Stored data entries:
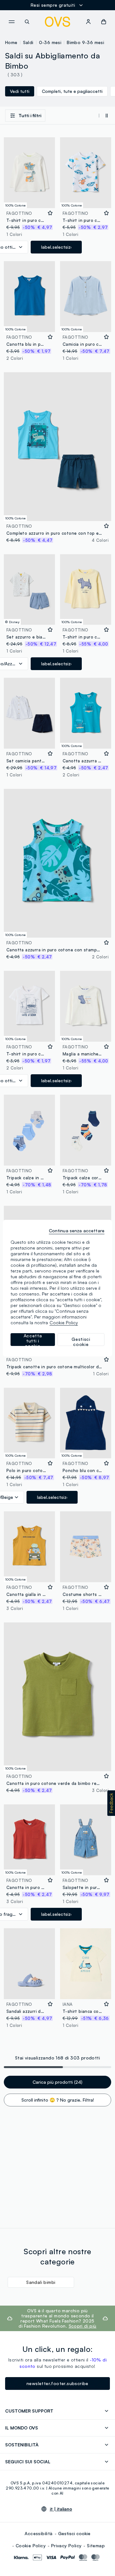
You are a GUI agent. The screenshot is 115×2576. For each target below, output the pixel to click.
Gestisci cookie (74, 2533)
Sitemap (96, 2545)
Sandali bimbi (40, 2282)
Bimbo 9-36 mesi (85, 42)
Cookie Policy (31, 2545)
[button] (111, 1803)
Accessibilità (38, 2533)
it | (61, 2509)
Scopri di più (82, 2326)
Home (11, 42)
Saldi (28, 42)
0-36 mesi (50, 42)
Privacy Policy (66, 2545)
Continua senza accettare (76, 1230)
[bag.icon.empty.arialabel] (103, 21)
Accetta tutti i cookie (33, 1339)
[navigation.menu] (11, 21)
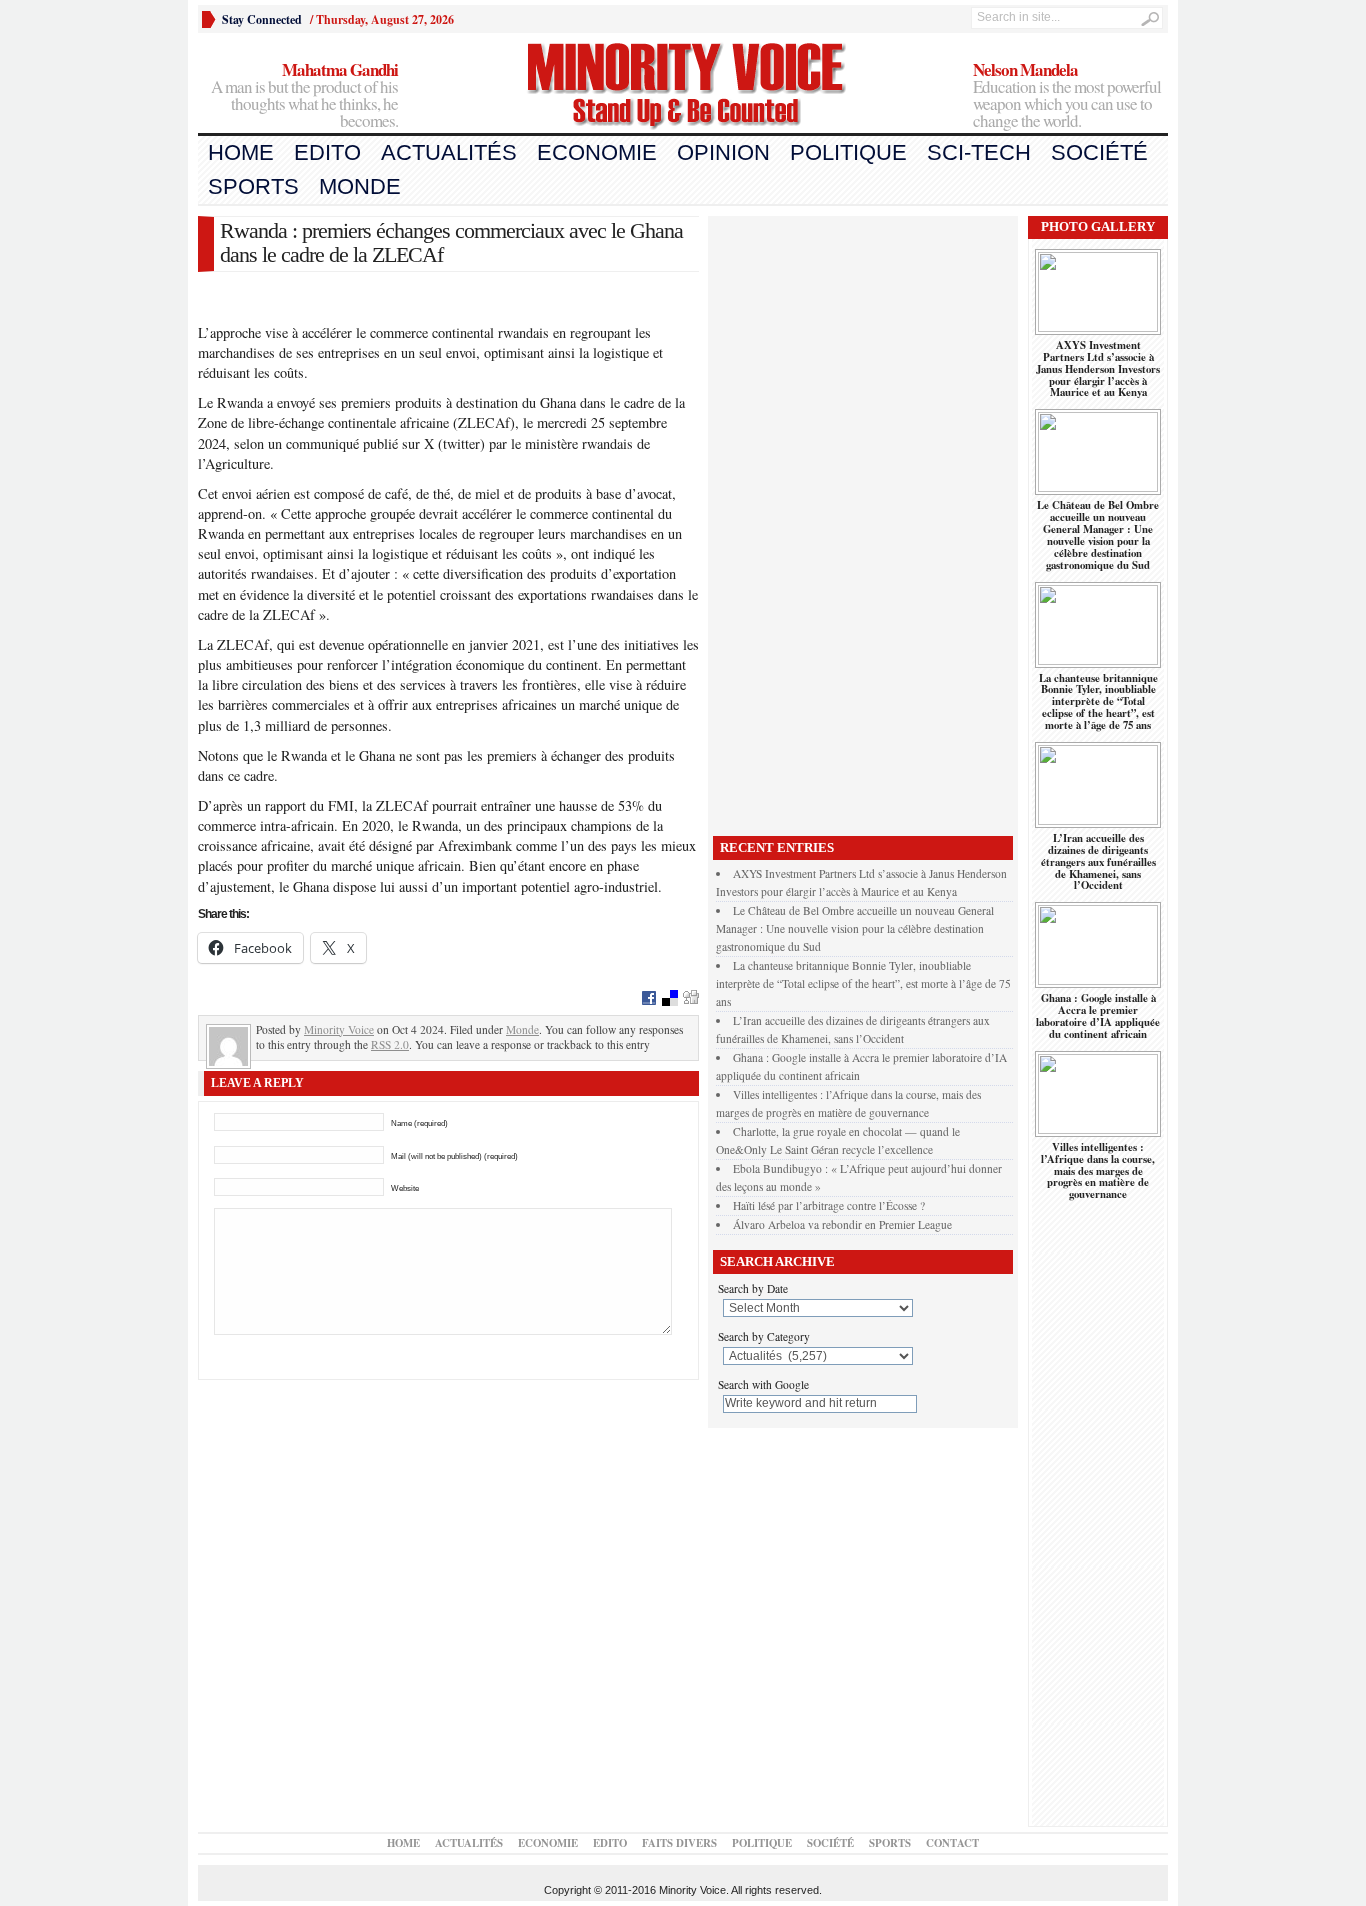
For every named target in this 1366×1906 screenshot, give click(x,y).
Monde (360, 186)
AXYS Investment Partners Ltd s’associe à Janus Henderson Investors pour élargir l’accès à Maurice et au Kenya (1098, 369)
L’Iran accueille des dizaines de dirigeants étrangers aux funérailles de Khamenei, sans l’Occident (1098, 862)
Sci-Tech (979, 152)
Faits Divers (679, 1843)
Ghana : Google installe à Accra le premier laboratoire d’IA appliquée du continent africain (1098, 1016)
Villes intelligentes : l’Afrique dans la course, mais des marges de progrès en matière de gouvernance (1098, 1171)
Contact (952, 1843)
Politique (848, 152)
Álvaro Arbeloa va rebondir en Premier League (842, 1224)
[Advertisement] (863, 521)
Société (1099, 152)
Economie (597, 152)
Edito (327, 152)
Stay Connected (262, 19)
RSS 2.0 (390, 1044)
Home (241, 152)
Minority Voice (339, 1029)
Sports (253, 186)
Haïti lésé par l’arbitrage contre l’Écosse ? (829, 1205)
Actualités (449, 152)
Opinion (723, 152)
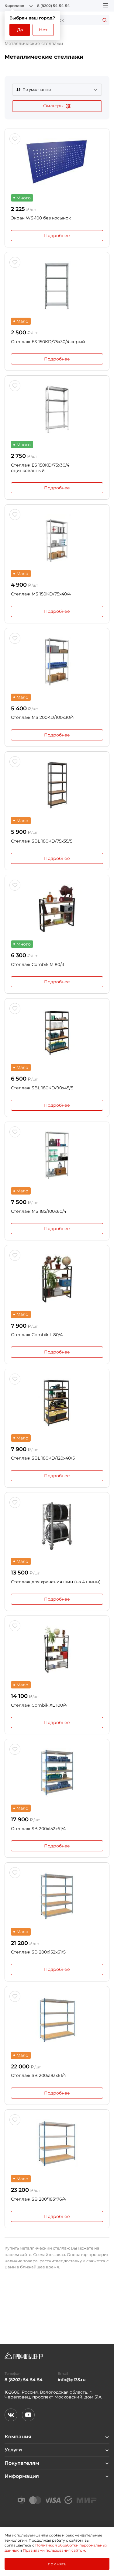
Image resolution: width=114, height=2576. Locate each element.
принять (57, 2564)
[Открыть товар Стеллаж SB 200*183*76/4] (57, 2143)
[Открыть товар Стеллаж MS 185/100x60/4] (57, 1155)
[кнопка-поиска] (104, 20)
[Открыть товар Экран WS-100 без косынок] (57, 162)
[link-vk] (11, 2415)
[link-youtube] (28, 2415)
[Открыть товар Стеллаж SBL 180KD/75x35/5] (57, 785)
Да (20, 30)
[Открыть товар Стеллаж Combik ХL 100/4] (57, 1649)
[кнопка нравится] (14, 138)
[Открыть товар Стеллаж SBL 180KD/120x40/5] (57, 1402)
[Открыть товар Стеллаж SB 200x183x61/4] (57, 2019)
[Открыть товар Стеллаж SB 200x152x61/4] (57, 1772)
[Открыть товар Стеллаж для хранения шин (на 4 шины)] (57, 1525)
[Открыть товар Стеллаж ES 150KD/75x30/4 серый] (57, 285)
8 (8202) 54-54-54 (53, 6)
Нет (43, 30)
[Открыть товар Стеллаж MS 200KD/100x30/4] (57, 661)
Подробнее (57, 235)
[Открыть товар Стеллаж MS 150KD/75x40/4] (57, 538)
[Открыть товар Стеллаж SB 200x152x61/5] (57, 1896)
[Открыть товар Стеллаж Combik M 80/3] (57, 908)
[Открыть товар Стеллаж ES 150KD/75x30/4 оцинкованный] (57, 409)
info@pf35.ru (72, 2379)
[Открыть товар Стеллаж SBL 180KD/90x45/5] (57, 1032)
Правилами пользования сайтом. (54, 2550)
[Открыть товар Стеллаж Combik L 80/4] (57, 1278)
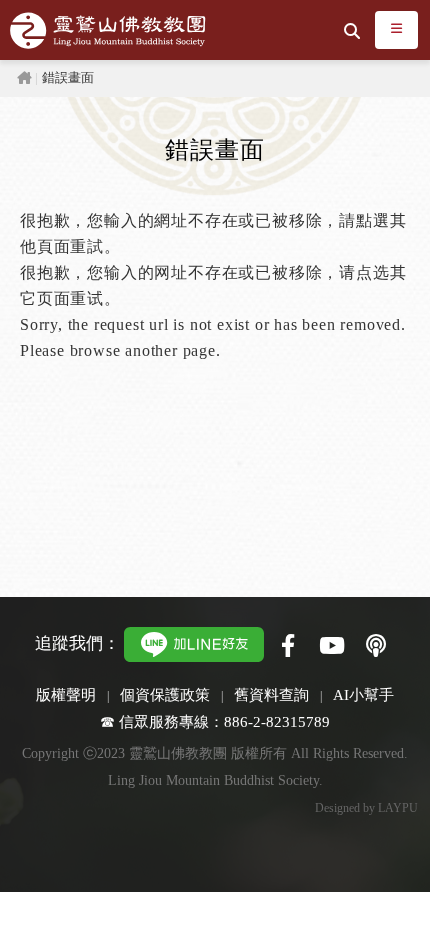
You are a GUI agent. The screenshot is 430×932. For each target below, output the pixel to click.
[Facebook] (288, 647)
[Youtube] (332, 647)
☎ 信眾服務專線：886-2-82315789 (215, 721)
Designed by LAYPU (366, 808)
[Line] (194, 642)
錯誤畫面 (68, 78)
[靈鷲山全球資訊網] (108, 30)
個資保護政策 (165, 694)
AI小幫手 (363, 694)
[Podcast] (376, 647)
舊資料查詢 (271, 694)
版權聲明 (66, 694)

• [Task item]
Using the data above, show each line where "screenshot" occurs.

• [Written response]
You are a GUI agent. The screenshot is 115×2576. For each target below, output the pixel to click.
For every named target in this 1366×1906 screenshot, give click(x,y).
You are a GUI agent. The screenshot is 430×932. For each target below, output the pixel to click.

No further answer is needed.